━━━━━ Data for this exercise

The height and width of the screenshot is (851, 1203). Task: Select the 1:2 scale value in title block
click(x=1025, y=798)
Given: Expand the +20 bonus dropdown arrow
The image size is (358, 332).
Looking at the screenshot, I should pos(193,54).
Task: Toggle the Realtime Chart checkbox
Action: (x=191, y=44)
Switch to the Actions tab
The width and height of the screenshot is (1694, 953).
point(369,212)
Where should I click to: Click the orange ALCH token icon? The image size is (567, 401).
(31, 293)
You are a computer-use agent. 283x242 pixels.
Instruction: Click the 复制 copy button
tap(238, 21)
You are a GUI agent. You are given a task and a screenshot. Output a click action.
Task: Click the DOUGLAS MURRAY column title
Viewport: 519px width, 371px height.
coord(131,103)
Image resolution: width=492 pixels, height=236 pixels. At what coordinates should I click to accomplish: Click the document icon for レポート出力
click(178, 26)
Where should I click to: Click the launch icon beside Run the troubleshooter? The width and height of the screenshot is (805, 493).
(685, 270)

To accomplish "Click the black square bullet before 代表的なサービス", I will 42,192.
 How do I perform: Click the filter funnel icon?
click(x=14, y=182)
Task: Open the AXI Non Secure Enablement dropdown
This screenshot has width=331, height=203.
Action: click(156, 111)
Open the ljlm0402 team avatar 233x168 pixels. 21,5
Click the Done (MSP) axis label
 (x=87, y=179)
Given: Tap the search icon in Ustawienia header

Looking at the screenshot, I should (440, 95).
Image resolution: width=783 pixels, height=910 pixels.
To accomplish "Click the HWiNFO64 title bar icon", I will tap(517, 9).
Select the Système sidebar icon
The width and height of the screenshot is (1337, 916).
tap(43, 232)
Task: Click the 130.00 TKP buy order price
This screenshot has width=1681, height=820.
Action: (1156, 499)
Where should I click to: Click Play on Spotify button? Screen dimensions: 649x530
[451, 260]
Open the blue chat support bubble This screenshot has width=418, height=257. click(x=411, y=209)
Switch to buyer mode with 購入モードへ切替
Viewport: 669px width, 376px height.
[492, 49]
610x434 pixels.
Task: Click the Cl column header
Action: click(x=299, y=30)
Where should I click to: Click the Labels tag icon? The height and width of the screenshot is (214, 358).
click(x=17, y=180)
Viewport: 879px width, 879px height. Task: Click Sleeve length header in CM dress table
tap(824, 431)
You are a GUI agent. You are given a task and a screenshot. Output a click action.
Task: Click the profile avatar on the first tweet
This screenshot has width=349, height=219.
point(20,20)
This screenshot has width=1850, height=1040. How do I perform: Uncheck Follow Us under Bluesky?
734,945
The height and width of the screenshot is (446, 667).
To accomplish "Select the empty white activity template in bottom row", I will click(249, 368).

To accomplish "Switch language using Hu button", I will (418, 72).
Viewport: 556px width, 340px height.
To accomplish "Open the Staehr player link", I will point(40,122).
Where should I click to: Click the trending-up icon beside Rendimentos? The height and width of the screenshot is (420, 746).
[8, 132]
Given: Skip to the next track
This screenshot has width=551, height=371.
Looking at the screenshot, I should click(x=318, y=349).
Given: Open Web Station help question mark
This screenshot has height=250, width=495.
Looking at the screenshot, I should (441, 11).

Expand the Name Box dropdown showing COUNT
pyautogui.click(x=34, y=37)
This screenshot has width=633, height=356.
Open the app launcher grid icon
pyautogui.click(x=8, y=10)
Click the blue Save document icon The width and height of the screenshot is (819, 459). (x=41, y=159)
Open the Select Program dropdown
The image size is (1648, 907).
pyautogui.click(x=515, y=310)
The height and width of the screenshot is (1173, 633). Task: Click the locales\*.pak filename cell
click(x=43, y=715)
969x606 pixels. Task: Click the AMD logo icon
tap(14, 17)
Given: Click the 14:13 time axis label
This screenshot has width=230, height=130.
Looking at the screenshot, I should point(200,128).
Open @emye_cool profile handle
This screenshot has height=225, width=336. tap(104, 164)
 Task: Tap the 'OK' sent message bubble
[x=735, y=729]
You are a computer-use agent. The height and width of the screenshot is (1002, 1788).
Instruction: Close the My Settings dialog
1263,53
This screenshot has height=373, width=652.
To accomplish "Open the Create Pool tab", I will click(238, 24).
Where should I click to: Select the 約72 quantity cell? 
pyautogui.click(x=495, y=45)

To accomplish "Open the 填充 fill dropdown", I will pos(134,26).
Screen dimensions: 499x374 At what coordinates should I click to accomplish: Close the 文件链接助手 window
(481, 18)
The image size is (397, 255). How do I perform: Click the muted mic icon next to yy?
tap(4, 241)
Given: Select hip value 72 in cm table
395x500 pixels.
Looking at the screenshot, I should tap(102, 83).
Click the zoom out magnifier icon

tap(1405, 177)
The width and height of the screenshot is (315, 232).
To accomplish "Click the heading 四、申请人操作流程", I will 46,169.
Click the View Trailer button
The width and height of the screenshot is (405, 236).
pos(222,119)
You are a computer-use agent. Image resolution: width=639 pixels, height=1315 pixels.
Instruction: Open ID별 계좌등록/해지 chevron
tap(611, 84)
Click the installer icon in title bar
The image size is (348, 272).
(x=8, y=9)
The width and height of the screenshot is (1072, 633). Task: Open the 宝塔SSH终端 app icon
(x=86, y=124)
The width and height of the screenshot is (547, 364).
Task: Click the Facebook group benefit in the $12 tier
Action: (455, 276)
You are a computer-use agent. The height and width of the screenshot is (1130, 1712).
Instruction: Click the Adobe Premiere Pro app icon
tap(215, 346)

━━━━━━━━━━

## Work instructions
Rewrite the material above, replacing every "computer-use agent" with "desktop assistant" and leaving all else unchanged.

## Finished exercise
The height and width of the screenshot is (851, 1203). Task: Select the 1:2 scale value in title block
click(x=1025, y=798)
Given: Expand the +20 bonus dropdown arrow
The image size is (358, 332).
Looking at the screenshot, I should pos(193,54).
Task: Toggle the Realtime Chart checkbox
Action: (x=191, y=44)
Switch to the Actions tab
The width and height of the screenshot is (1694, 953).
point(369,212)
Where should I click to: Click the orange ALCH token icon? The image size is (567, 401).
(31, 293)
You are a desktop assistant. 283x242 pixels.
Instruction: Click the 复制 copy button
tap(238, 21)
You are a GUI agent. You are given a task and a screenshot. Output a click action.
Task: Click the DOUGLAS MURRAY column title
Viewport: 519px width, 371px height.
coord(131,103)
Image resolution: width=492 pixels, height=236 pixels. At what coordinates should I click to accomplish: Click the document icon for レポート出力
click(178, 26)
Where should I click to: Click the launch icon beside Run the troubleshooter? The width and height of the screenshot is (805, 493).
(685, 270)

To accomplish "Click the black square bullet before 代表的なサービス", I will 42,192.
 How do I perform: Click the filter funnel icon?
click(x=14, y=182)
Task: Open the AXI Non Secure Enablement dropdown
This screenshot has width=331, height=203.
Action: click(156, 111)
Open the ljlm0402 team avatar 233x168 pixels. 21,5
Click the Done (MSP) axis label
 (x=87, y=179)
Given: Tap the search icon in Ustawienia header

Looking at the screenshot, I should (440, 95).
Image resolution: width=783 pixels, height=910 pixels.
To accomplish "Click the HWiNFO64 title bar icon", I will tap(517, 9).
Select the Système sidebar icon
The width and height of the screenshot is (1337, 916).
tap(43, 232)
Task: Click the 130.00 TKP buy order price
This screenshot has width=1681, height=820.
Action: (1156, 499)
Where should I click to: Click Play on Spotify button? Screen dimensions: 649x530
[451, 260]
Open the blue chat support bubble This screenshot has width=418, height=257. click(x=411, y=209)
Switch to buyer mode with 購入モードへ切替
Viewport: 669px width, 376px height.
[492, 49]
610x434 pixels.
Task: Click the Cl column header
Action: click(x=299, y=30)
Where should I click to: Click the Labels tag icon? The height and width of the screenshot is (214, 358).
click(x=17, y=180)
Viewport: 879px width, 879px height. Task: Click Sleeve length header in CM dress table
tap(824, 431)
You are a GUI agent. You are given a task and a screenshot. Output a click action.
Task: Click the profile avatar on the first tweet
This screenshot has width=349, height=219.
point(20,20)
This screenshot has width=1850, height=1040. How do I perform: Uncheck Follow Us under Bluesky?
734,945
The height and width of the screenshot is (446, 667).
To accomplish "Select the empty white activity template in bottom row", I will click(249, 368).

To accomplish "Switch language using Hu button", I will (418, 72).
Viewport: 556px width, 340px height.
To accomplish "Open the Staehr player link", I will point(40,122).
Where should I click to: Click the trending-up icon beside Rendimentos? The height and width of the screenshot is (420, 746).
[8, 132]
Given: Skip to the next track
This screenshot has width=551, height=371.
Looking at the screenshot, I should click(x=318, y=349).
Given: Open Web Station help question mark
This screenshot has height=250, width=495.
Looking at the screenshot, I should (441, 11).

Expand the Name Box dropdown showing COUNT
pyautogui.click(x=34, y=37)
This screenshot has width=633, height=356.
Open the app launcher grid icon
pyautogui.click(x=8, y=10)
Click the blue Save document icon The width and height of the screenshot is (819, 459). (x=41, y=159)
Open the Select Program dropdown
The image size is (1648, 907).
pyautogui.click(x=515, y=310)
The height and width of the screenshot is (1173, 633). Task: Click the locales\*.pak filename cell
click(x=43, y=715)
969x606 pixels. Task: Click the AMD logo icon
tap(14, 17)
Given: Click the 14:13 time axis label
This screenshot has width=230, height=130.
Looking at the screenshot, I should point(200,128).
Open @emye_cool profile handle
This screenshot has height=225, width=336. tap(104, 164)
 Task: Tap the 'OK' sent message bubble
[x=735, y=729]
You are a desktop assistant. The height and width of the screenshot is (1002, 1788).
Instruction: Close the My Settings dialog
1263,53
This screenshot has height=373, width=652.
To accomplish "Open the Create Pool tab", I will click(238, 24).
Where should I click to: Select the 約72 quantity cell? 
pyautogui.click(x=495, y=45)

To accomplish "Open the 填充 fill dropdown", I will pos(134,26).
Screen dimensions: 499x374 At what coordinates should I click to accomplish: Close the 文件链接助手 window
(481, 18)
The image size is (397, 255). How do I perform: Click the muted mic icon next to yy?
tap(4, 241)
Given: Select hip value 72 in cm table
395x500 pixels.
Looking at the screenshot, I should tap(102, 83).
Click the zoom out magnifier icon

tap(1405, 177)
The width and height of the screenshot is (315, 232).
To accomplish "Click the heading 四、申请人操作流程", I will 46,169.
Click the View Trailer button
The width and height of the screenshot is (405, 236).
pos(222,119)
You are a desktop assistant. Image resolution: width=639 pixels, height=1315 pixels.
Instruction: Open ID별 계좌등록/해지 chevron
tap(611, 84)
Click the installer icon in title bar
The image size is (348, 272).
(x=8, y=9)
The width and height of the screenshot is (1072, 633). Task: Open the 宝塔SSH终端 app icon
(x=86, y=124)
The width and height of the screenshot is (547, 364).
Task: Click the Facebook group benefit in the $12 tier
Action: (455, 276)
You are a desktop assistant. The height and width of the screenshot is (1130, 1712).
Instruction: Click the Adobe Premiere Pro app icon
tap(215, 346)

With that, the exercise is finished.